How to learn Estimation And Confidence Intervals for Statistics in Data Scientist for free

Who this is for

Aspiring and practicing Data Scientists who run A/B tests, report metrics, or compare models.
Analysts/engineers who need defensible estimates and margins of error for stakeholders.
Anyone who wants to quantify uncertainty, not just give a single number.

Prerequisites

Basic algebra and comfort with fractions/percentages.
Familiarity with mean, proportion, standard deviation, and sampling.
Very light probability: independence, normal distribution idea.

Why this matters

In Data Science, you rarely know the true population value. You estimate it and must communicate how uncertain you are.
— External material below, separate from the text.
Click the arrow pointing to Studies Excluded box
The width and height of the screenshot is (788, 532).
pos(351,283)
Confidence intervals (CIs) let you:

Report conversion rate with a margin of error after an A/B test.
Share average session time or latency with uncertainty to product/engineering.
Compare two models' accuracies and state whether the difference is meaningful.
Plan sample size to hit a target precision before running an experiment.

Concept explained simply

A point estimate (like a sample mean or proportion) is your best single guess of a true but unknown parameter. Because samples vary, your estimate varies too. The standard error (SE) measures how much estimates vary across hypothetical repeated samples.
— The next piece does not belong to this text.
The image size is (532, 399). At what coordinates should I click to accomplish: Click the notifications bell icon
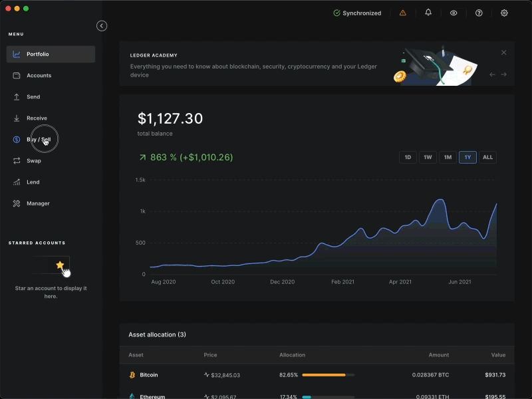point(428,13)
A confidence interval is an algorithm that builds a plausible range for the true parameter. A 95% CI means: if you repeated the whole sampling-and-interval-building process many times, about 95% of those intervals would contain the true value. For the one interval you computed, think of it as a method with 95% reliability—not a 95% chance that “this exact interval” contains the truth.

Mental model

Imagine throwing darts (your estimates) at a hidden bullseye (the true value). The SE is how spread out your darts land. A CI is a circle you draw around each dart. Higher confidence draws a bigger circle; more data draws a tighter circle.

Key reference values

95% z* ≈ 1.96
For unknown σ and moderate n, use t* with df = n−1 (e.g., df=24, t* ≈ 2.064)
SE(mean) with unknown σ: s/√n
SE(proportion): √[ p̂(1−p̂)/n ]

How to build common intervals

1) Mean (σ unknown) — t-interval

CI: x̄ ± t* · s/√n. Use t* from t-table with df = n−1. Works well when data are roughly symmetric or n is moderate/large by CLT.
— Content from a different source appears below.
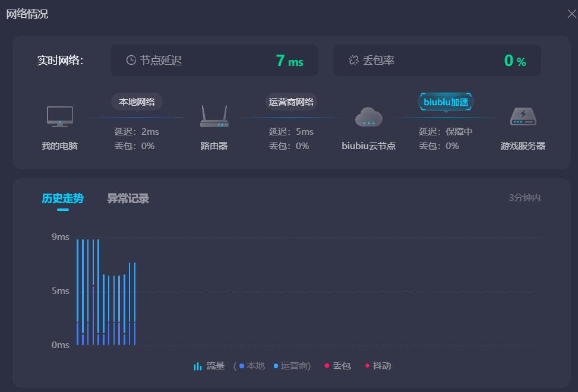Click the game server icon
The height and width of the screenshot is (392, 578).
coord(523,116)
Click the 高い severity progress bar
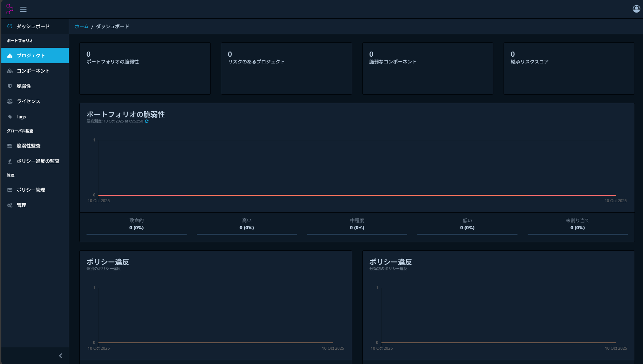 (247, 234)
2) Proportion — z-interval

CI: p̂ ± z* · √[ p̂(1−p̂)/n ]. Good for reasonably large n and p̂ not too close to 0 or 1. For small n or extreme p̂, Wilson or Agresti–Coull intervals are more stable.

3) Difference in means (independent samples)

CI: (x̄1 − x̄2) ± t* · √( s1²/n1 + s2²/n2 ). Use Welch's t* with approximate df when variances are unequal (typical in practice).

4) Difference in proportions

CI: (p̂1 − p̂2) ± z* · √( p̂1(1−p̂1)/n1 + p̂2(1−p̂2)/n2 ).

5) Bootstrap (for medians or complex stats)

Resample your data with replacement many times, compute the statistic each time, and take percentile bounds (e.g., 2.5th and 97.5th percentiles for 95% CI). Great when formulas are hard or assumptions are shaky.

Assumptions checklist (quick)

Independence: samples are independent (or properly paired when required).
Sampling: representative of the population or randomized assignment in experiments.
Mean with t: data roughly symmetric or n sufficiently large.
Proportions: n·p̂ and n·(1−p̂) reasonably large; otherwise consider Wilson/Agresti–Coull or bootstrap.

What if assumptions fail?

Use robust/transformations for skewed means (e.g., log-transform times, then back-transform).
Use bootstrap intervals for medians or skewed distributions.
For clustered/correlated data, use appropriate hierarchical or cluster-robust methods.

Worked examples

Example 1: Mean API latency (t-interval)

Sample of n=25 requests: x̄=8.2 ms, s=1.5 ms. 95% CI.

SE = 1.5/√25 = 0.3
t* (df=24) ≈ 2.064
MOE = 2.064·0.3 ≈ 0.619
CI = 8.2 ± 0.619 → [7.58, 8.82] ms

Interpretation: If we repeat this many times, about 95% of such intervals would contain the true mean latency.

Example 2: Conversion rate CI (proportion)

Product page: 120 signups among 500 visitors → p̂=0.24. 95% CI using z-interval.

SE = √[0.24·0.76/500] ≈ 0.0191
MOE = 1.96·0.0191 ≈ 0.037
CI = 0.24 ± 0.037 → [0.203, 0.277]

Interpretation: The true conversion rate is plausibly 20.3%–27.7%.

Example 3: A/B difference in proportions

A: 150/1000=0.15, B: 180/1000=0.18. Estimate difference p̂B − p̂A = 0.03.

SE = √[0.15·0.85/1000 + 0.18·0.82/1000] ≈ 0.0166
MOE = 1.96·0.0166 ≈ 0.033
CI = 0.03 ± 0.033 → [−0.003, 0.063]

Interpretation: Interval includes 0 → not a clear lift at 95% confidence.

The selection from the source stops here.